When Google Cloud brought Diane Greene on board at the end of 2015, one of her goals was to expand the division’s partnership network, an approach she found worked quite well when she was running VMware in the early 2000s. It appears to be working at Google too.
This week at Google Next, the company’s annual cloud conference, they announced the partner program had grown significantly since the beginning of last year. “Since the start of 2017, we’ve increased the number of technology partners by 10x and we’ve more than doubled our team supporting these partners,” Google’s Nan Boden and Nina Harding wrote in a blog post on partner program progress.
Google is partnering with a variety of large enterprise vendors from Cisco to SAP to NetApp to Diane Greene’s old company, VMware. In addition, they are also working with the traditional systems integrators like Accenture, Deloitte, KPMG and others.
All of this is enabling Google Cloud customers to work through familiar channels while helping Google to build out its cloud business and gain more traction in the enterprise. Partners in general help customers work with a platform like Google Cloud more easily by providing integrations that might not otherwise exist.
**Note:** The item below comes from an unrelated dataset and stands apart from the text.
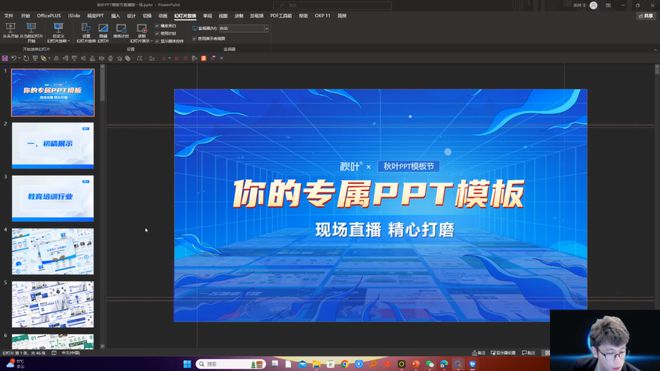Select the slide 3 thumbnail
Screen dimensions: 660x371
tap(53, 198)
One thing Google has going for it, especially on the G Suite side of the house, which includes Gmail, Docs, Drive and Calendar, is sheer numbers with millions of users. It benefits the partner to work with a company like Google Cloud to help all their common users, and perhaps attract new ones, and it benefits Google because it makes their cloud services all the more valuable to the customer.
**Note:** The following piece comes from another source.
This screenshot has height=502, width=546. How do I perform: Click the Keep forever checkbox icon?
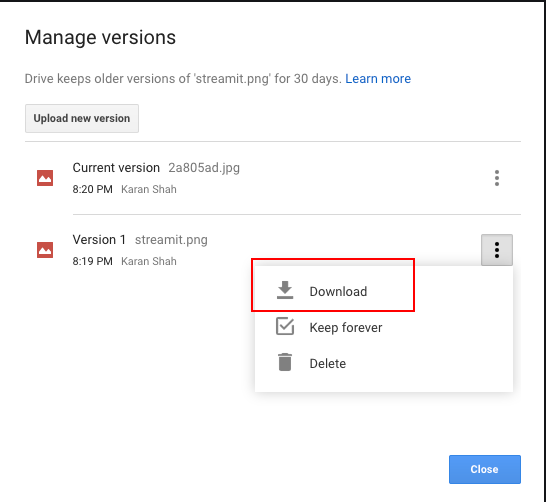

The company sees Software as a Service in particular as a key area for growth and they announced out a new partnership program this week with access to more Google personnel and marketing funding to help encourage more interaction with SaaS partners on the platform. They already have multiple agreements in place with popular SaaS vendors including Salesforce, Box, MongoDB, Zenoss, Elastic, RedisLabs, JFrog, BetterCloud, DialPad, and many others
Cloud computing has always been different from traditional enterprise computing because cooperation has always been the watch word. Even companies like Salesforce and DialPad and Cisco and SAP that could be competing with Google on some levels see the benefits of working with them (and other cloud providers). It’s what their customers want, and cooperation when it makes sense, benefits all parties involved.